En otros ensayos clínicos con lactantes alérgicos a la leche de vaca, se pudo aliviar la dermatitis atópica mediante la ingestión de cepas probióticas Lactobacillus rhamnosus y Bifidobacterium Lactis. Los mecanismos exactos de cómo se produce no han sido precisados, pero el postulado está basado en la capacidad de los lactobacilos para invertir la mayor permeabilidad del intestino, potenciar sus inmunoglobulinas específicas, promover la función de barrera intestinal y el crecimiento de citoquinas que favorecen la producción de anticuerpos.

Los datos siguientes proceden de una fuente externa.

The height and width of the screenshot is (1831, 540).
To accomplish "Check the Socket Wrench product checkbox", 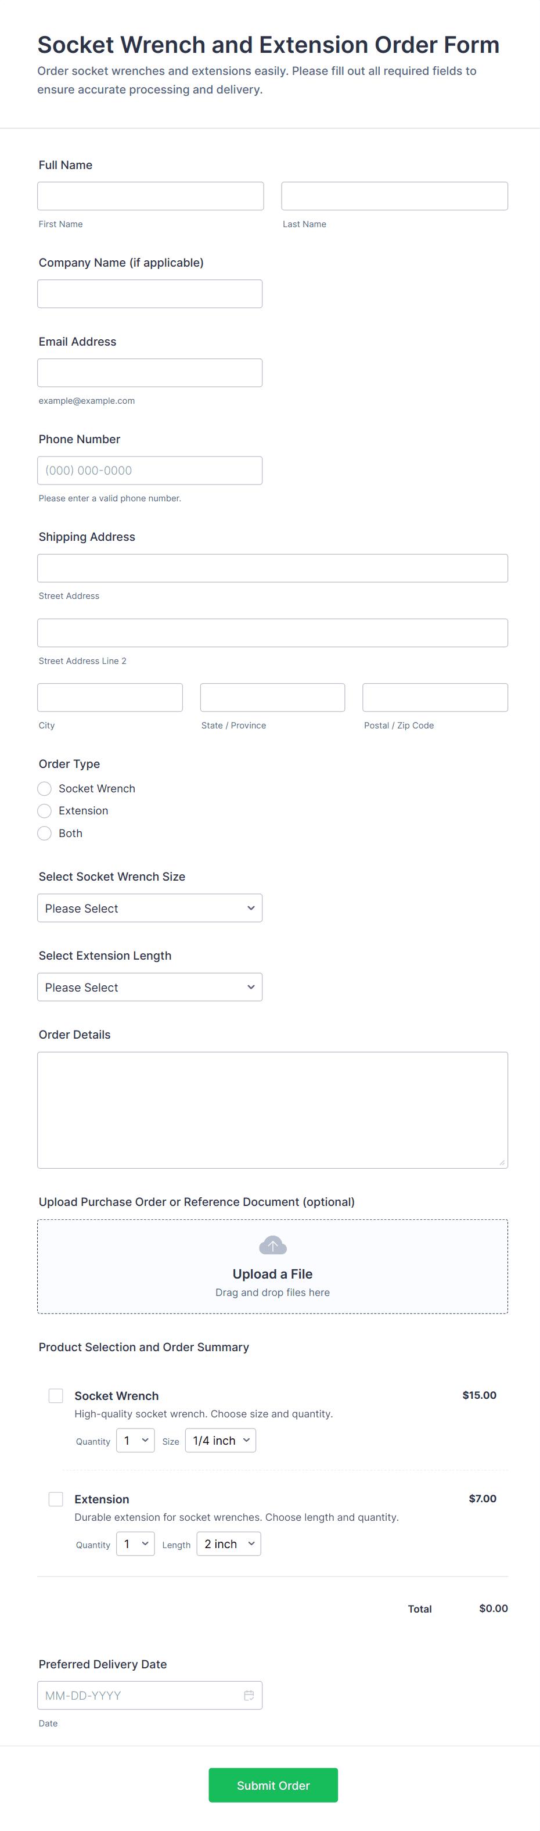I will 55,1395.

Existen variados estudios sobre distintos trastornos y patologías en los que intervienen probióticos, cuya descripción pormenorizada haría tedioso este artículo. Pero, podemos acercarnos brevemente a su conocimiento.
Si se excluyen las enfermedades de transmisión sexual, la inmensa mayoría de las infecciones de la vagina y la vejiga son causadas por microorganismos cuyo origen es el intestino. La alteración de la flora vaginal está causada por antibióticos de amplio espectro, hormonas, espermicidas y otros factores. Hay indicios de que los microorganismos probióticos administrados en forma de alimentos y preparaciones tópicas, contribuyen a prevenir los trastornos del aparato urogenital: vaginosis bacteriana, vaginitis por levaduras, infecciones del aparato urinario, etc.